Microstructured magnesium sheets achieve tensile shear strengths of over 28 MPa
Together with the Institute for Plastics Processing (IKV) in Industry and Handicrafts at RWTH Aachen University, the scientists from the Fraunhofer Institute for Laser Technology ILT developed a process for joining plastics with magnesium sheets. Magnesium sheets are microstructured with fiber laser radiation under an argon atmosphere and placed in an injection mold. The plastic is then connected to the magnesium sheet by back injection, the plastic forming an adhesive bond with the sheet by filling the microstructures. This form-fit also enables chemically different materials to be easily connected to one another.

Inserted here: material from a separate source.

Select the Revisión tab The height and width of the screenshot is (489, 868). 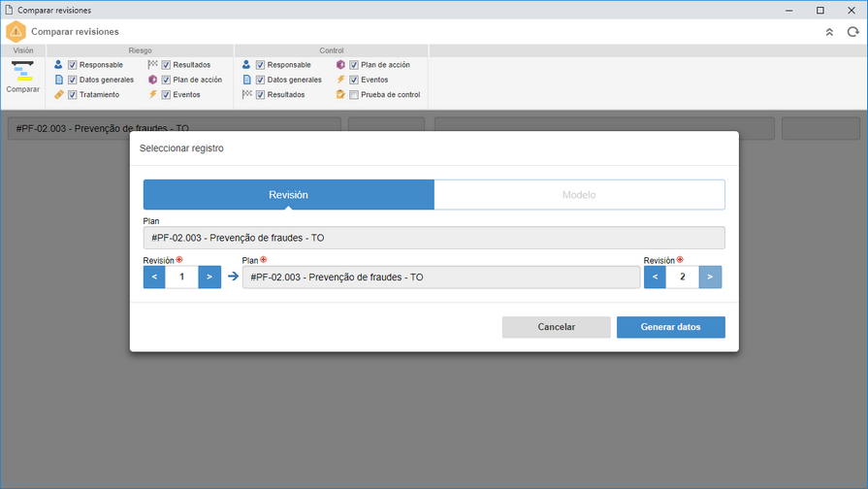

The tests showed that the method can be used to achieve tensile shear strengths of over 28 MPa by adapting the structural geometry and arrangement. These values are significantly higher than the usual strengths for structural bonds, which are usually used in bonding agent-based joining processes, which are usually approx. 10 MPa. At the JEC, the Aacheners will show how extremely light components can be manufactured using injection molding and laser microstructuring.
In the project, the scientists also examined various surface pretreatments, joining processes and material combinations. Climate change and corrosion tests gave statements about the long-term stability of the connections. "The results clearly demonstrate that the process is competitive compared to other joining technologies and is ideally suited for a large number of plastic-metal hybrid connections," says van der Straeten.
Facts about the JEC World
JEC World - Trade Fair for Composites takes place from March 3rd to 5th, 2020 in Paris-Nord Villipinte. With 1,350 exhibitors and more than 43,500 expected trade visitors from 112 countries, JEC World has established itself as the leading international composite materials trade fair over the years.

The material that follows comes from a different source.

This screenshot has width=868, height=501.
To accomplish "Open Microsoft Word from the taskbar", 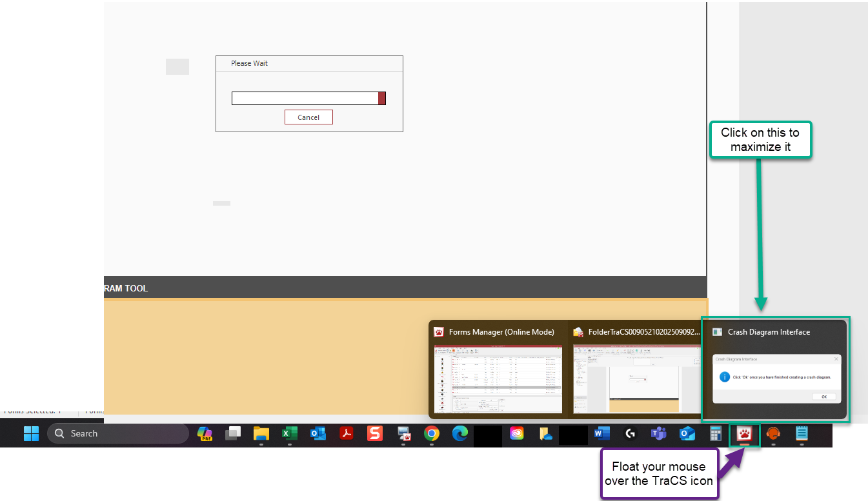I will click(602, 433).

Robot-guided laser beam drills CFRP preforms
In Paris, the Aacheners will also show how 3D-shaped CFRP semi-finished products (preforms) can be drilled reliably and efficiently with a robot-guided ultrashort pulse laser (UKP laser). As part of the publicly funded Carbo Lase project, five project partners from research and industry have developed a robot cell with an automated process chain for the production of laser-processed preforms at the Institute for Textile Technology (ITA) at RWTH Aachen University.
The UKP laser beam is guided from the beam source via a hollow core fiber to a galvo scanner mounted on the articulated arm robot. Thanks to the stabilized laser beam, the mirrorless beam guidance can easily follow the very dynamic movements of the scanner via the CFRP preform.

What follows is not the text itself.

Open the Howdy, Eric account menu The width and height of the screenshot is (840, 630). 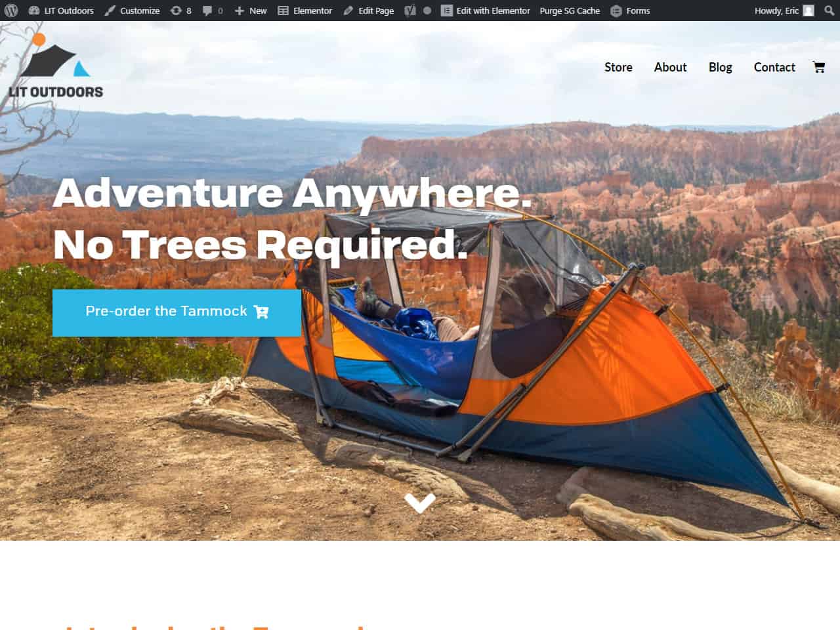click(784, 11)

The robot-guided UKP laser can drill precise holes through the defect-free and precise laser ablation, e.g. B. for inserts. The final matrix infusion creates a reliable and reliable multi-material connection even without adhesive. In tests in the Carbo-Lase project, the inserts directly connected to the matrix material achieved a maximum extraction force that was up to 50% higher than that of conventionally manufactured components with glued inserts.
"The dynamic UKP laser drilling process is particularly interesting for lightweight components for aviation and automotive engineering," says Stefan Janssen, scientist in the micro and nanostructuring group at Fraunhofer ILT. "The process, which can be automated very well, can reduce the effort for materials and costs in the production of CFRP components due to the greater strength of the connecting elements."
The seminar on lightweight materials in construction teaches methods, design principles and construction methods for lightweight structures. The participants get an overview of different lightweight materials, learn about criteria for the selection of materials and learn about the advantages, disadvantages and risks of the different materials.